» EXERCISES TO COMPLETE
1. Return the part of the essay on premeditating misfortune starting with "Surprise is for" and going on through "in everyone’s life.", copied word for word.
2. Supply the next part of the essay on premeditating misfortune, picking up right after its final sentence.

» DOCUMENT TEXT
☆ ☆ ☆ ☆ ☆ ☆ ☆

Surprise is for the unprepared

“Strangeness adds to the weight of calamities, and every mortal feels the greater pain as a result of that which also brings surprise. Therefore, nothing ought to be unexpected by us. Our minds should be sent forward in advance to meet all problems, and we should consider, not what is wont to happen, but what can happen.”

“We should therefore reflect upon all contingencies, and should fortify our minds against the evils which may possibly come. We must reflect upon fortune fully and completely.”

Seneca, Moral Letters to Lucilius, 91.3-4 & 7-8

I ran across the above quote from Seneca the other day and it struck me how relevant it is to what I do on a daily basis, and how, by extension, powerful it can be in everyone’s life.

It is from Moral Letters to Lucillius, a collection of letters that Seneca wrote to his friend.  In this letter, number 91, he is writing about a fire that destroyed the city of Lyons in Gaul, which is now France.  He thinks that we should meditate on how fortune can turn on you. We should think about a worst-case scenario in our everyday lives.  “What would happen if …?”  This practice has been called premeditato malorum which translates as premeditation of evil.

Through premeditato malorum we can prepare ourselves so that we will not be caught off guard if something “unexpected” should occur such as a sickness, accident, or death.  We will have made prior arrangements that can soften the blow of an “unexpected” event.

In a sense, the entire insurance industry has been built upon this notion of preparing for the worst.  People buy insurance to avoid or mitigate the financial consequences of a worst-case scenario.   If a family member dies, the survivors may not be able to pay all the bills, go into debt, and are forced to sell assets and lose the house and are now homeless.

☆ ☆ ☆ ☆ ☆ ☆ ☆

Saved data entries
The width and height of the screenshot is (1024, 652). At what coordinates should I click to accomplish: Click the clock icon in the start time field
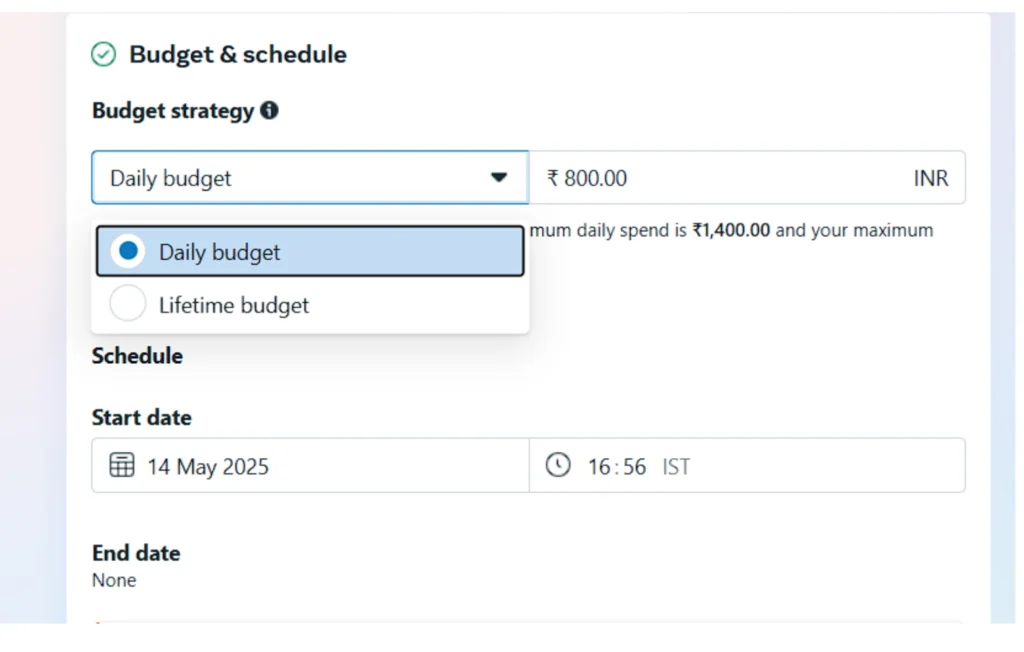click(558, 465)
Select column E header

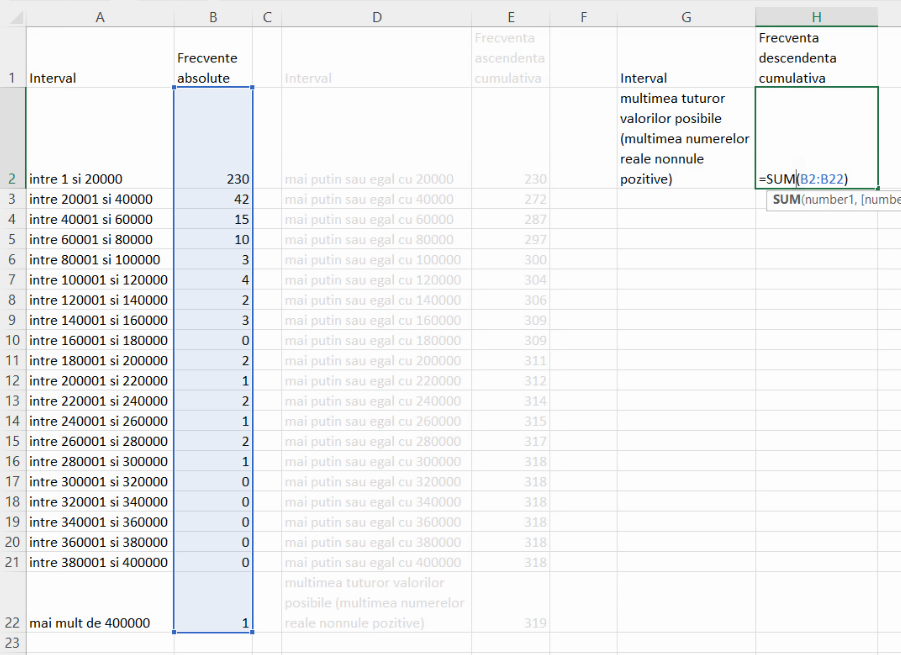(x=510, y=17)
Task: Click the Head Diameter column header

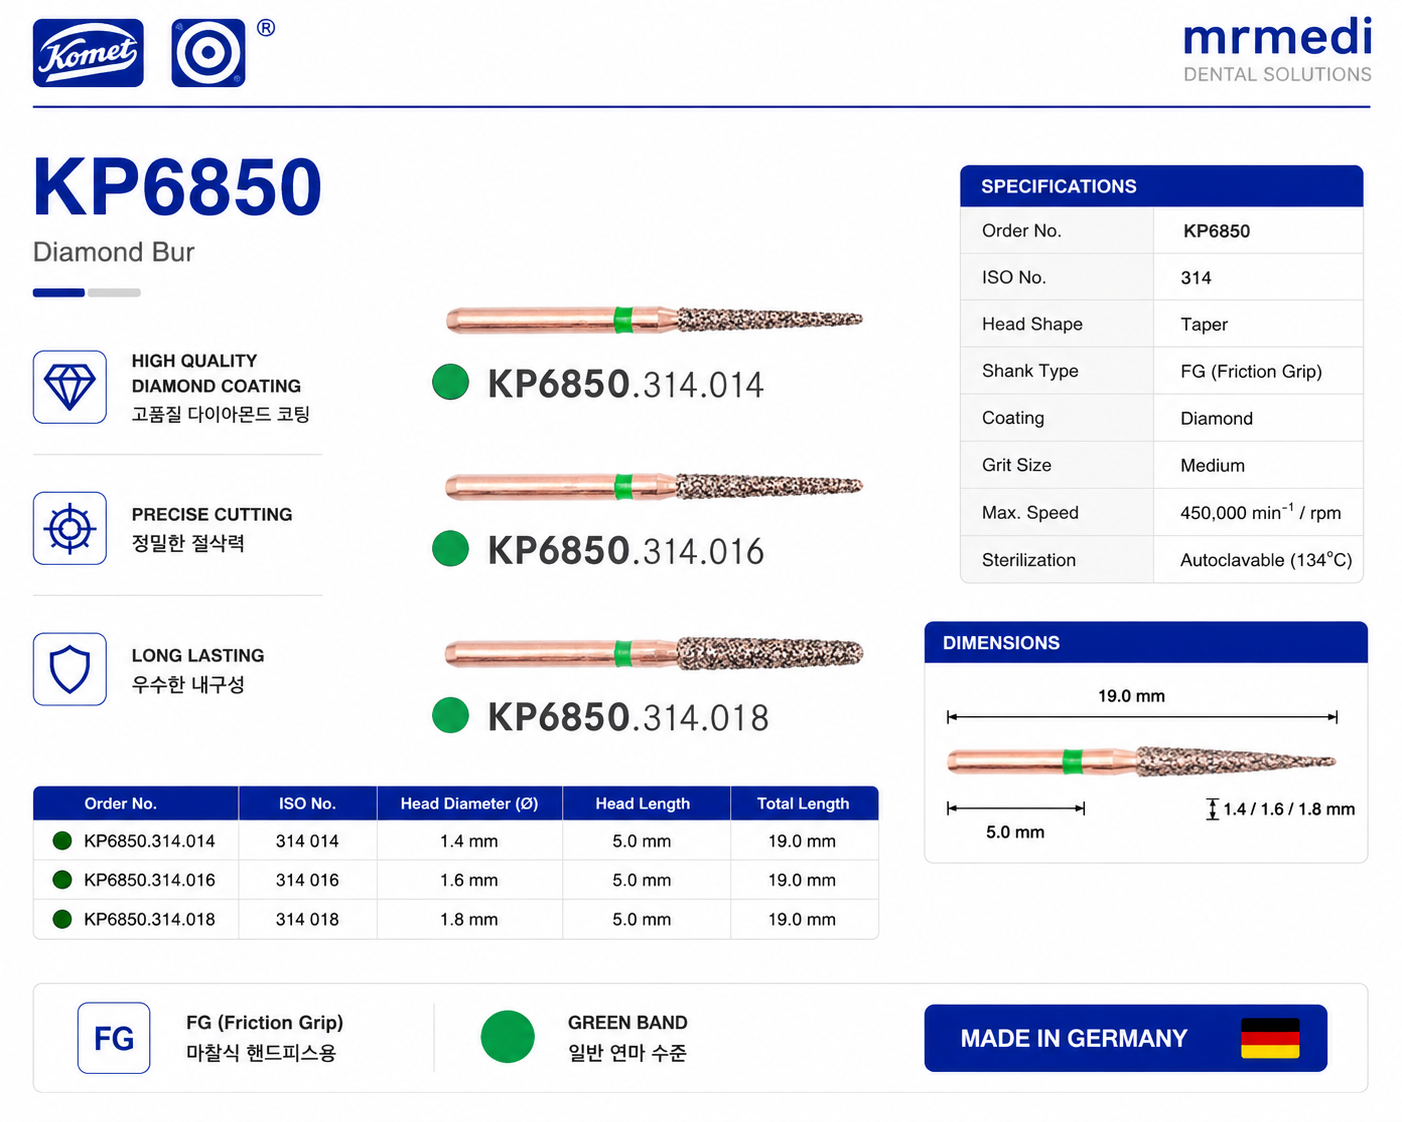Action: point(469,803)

☆ ☆ ☆ ☆ ☆ ☆ ☆

» RESULTS OF THE EXERCISE
1.
Surprise is for the unprepared

“Strangeness adds to the weight of calamities, and every mortal feels the greater pain as a result of that which also brings surprise. Therefore, nothing ought to be unexpected by us. Our minds should be sent forward in advance to meet all problems, and we should consider, not what is wont to happen, but what can happen.”

“We should therefore reflect upon all contingencies, and should fortify our minds against the evils which may possibly come. We must reflect upon fortune fully and completely.”

Seneca, Moral Letters to Lucilius, 91.3-4 & 7-8

I ran across the above quote from Seneca the other day and it struck me how relevant it is to what I do on a daily basis, and how, by extension, powerful it can be in everyone’s life.

2.
Perhaps my imagery is a little too Dickensian (think Bleak House or Oliver Twist) but with large mortgages, educations to fund, and everyday expenses, the reality is that in most families today both partners must work.  What happens if one partner dies or gets sick or injured?  Proper insurance coverage is a necessity.

Financial advice goes beyond thinking about what would happen if there was an injury or death.  Post secondary education and retirement just don’t happen by themselves.  We have to look forward and consider the possible outcomes of our actions today.  If you want to put off saving for your retirement until later in life, you may have to deal with the reality that your retirement is not what you wanted when it is time to stop working.

Many people do not like looking at the unpleasant aspects of life.  We have it pretty good these days.  Life is a lot better now than it was in the 1st century AD when Seneca wrote his letters.  He and his fellow Romans had to deal with city consuming floods and fires, plagues, and callous, hypocritical politicians.

Well, maybe things haven’t changed that much.

As I wrote last month, life, or Fortune, doesn’t care about what you would rather be doing, then or now.  At least today there are financial advisors that can help you answer some difficult questions, just as they have helped others before you.  All you have to do is ask for some assistance with premeditato malorum.

What is the worst that could happen?